## Text excerpt
------------------------------
Rotavirus is a highly contagious virus that causes inflammation of the intestines and stomach in many animals and in humans. Although symptoms caused by the rotavirus are much rarer in cats than in many other animals, as well as human infants, infection with this virus can cause mild to severe diarrhea and vomiting, dehydration, abdominal cramps and pain, and fever in cats. Young, old, and immunocompromised cats are more likely to experience symptoms when infected by the rotavirus than healthy adult cats. If your cat is experiencing these symptoms, it is important to contact your veterinarian. Rotavirus can cause a great deal of discomfort for your cat and can even be life-threatening for vulnerable cats.
------------------------------
## Available data
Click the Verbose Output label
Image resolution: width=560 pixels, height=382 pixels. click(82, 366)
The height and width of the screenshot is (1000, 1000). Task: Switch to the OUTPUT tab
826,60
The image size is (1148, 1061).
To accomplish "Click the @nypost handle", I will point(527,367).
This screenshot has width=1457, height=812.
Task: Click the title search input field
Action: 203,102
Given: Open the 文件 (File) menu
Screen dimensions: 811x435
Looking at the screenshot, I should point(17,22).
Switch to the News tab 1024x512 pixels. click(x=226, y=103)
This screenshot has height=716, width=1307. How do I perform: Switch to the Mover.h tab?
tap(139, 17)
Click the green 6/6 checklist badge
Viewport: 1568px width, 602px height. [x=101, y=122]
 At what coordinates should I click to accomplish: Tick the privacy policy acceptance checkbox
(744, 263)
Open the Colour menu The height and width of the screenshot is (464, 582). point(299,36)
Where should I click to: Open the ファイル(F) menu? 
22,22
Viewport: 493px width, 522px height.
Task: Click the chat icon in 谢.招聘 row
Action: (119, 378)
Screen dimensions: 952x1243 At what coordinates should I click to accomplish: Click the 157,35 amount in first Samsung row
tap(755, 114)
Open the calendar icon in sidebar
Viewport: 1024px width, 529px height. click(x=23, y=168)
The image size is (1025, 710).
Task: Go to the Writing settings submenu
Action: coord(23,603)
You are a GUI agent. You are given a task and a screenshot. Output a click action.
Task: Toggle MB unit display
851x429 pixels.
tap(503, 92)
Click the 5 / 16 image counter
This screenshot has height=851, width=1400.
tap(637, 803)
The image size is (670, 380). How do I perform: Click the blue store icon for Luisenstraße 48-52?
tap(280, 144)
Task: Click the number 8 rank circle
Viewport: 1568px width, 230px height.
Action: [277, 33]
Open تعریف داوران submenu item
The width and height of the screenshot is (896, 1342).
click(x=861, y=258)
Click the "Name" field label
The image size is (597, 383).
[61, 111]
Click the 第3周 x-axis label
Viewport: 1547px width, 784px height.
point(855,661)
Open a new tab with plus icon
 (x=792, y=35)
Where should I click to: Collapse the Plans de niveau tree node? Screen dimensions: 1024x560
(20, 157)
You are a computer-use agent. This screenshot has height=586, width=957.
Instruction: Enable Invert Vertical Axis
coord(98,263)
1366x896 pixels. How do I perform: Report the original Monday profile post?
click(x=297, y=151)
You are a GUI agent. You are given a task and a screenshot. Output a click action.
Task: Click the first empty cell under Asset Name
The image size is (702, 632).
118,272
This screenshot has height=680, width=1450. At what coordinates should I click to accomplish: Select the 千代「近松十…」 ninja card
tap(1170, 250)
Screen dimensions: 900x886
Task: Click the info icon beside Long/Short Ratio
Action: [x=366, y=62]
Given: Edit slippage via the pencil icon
------------------------------
## What to do
**A)** According to the rotavirus text, which cats are more likely than healthy adult cats to show symptoms when infected?
**B)** From the rotavirus text, reproduce word for word everything from "Rotavirus is a" down to "for vulnerable cats.".

## Set of answers
**A)** Young, old, and immunocompromised cats.

**B)**
Rotavirus is a highly contagious virus that causes inflammation of the intestines and stomach in many animals and in humans. Although symptoms caused by the rotavirus are much rarer in cats than in many other animals, as well as human infants, infection with this virus can cause mild to severe diarrhea and vomiting, dehydration, abdominal cramps and pain, and fever in cats. Young, old, and immunocompromised cats are more likely to experience symptoms when infected by the rotavirus than healthy adult cats. If your cat is experiencing these symptoms, it is important to contact your veterinarian. Rotavirus can cause a great deal of discomfort for your cat and can even be life-threatening for vulnerable cats.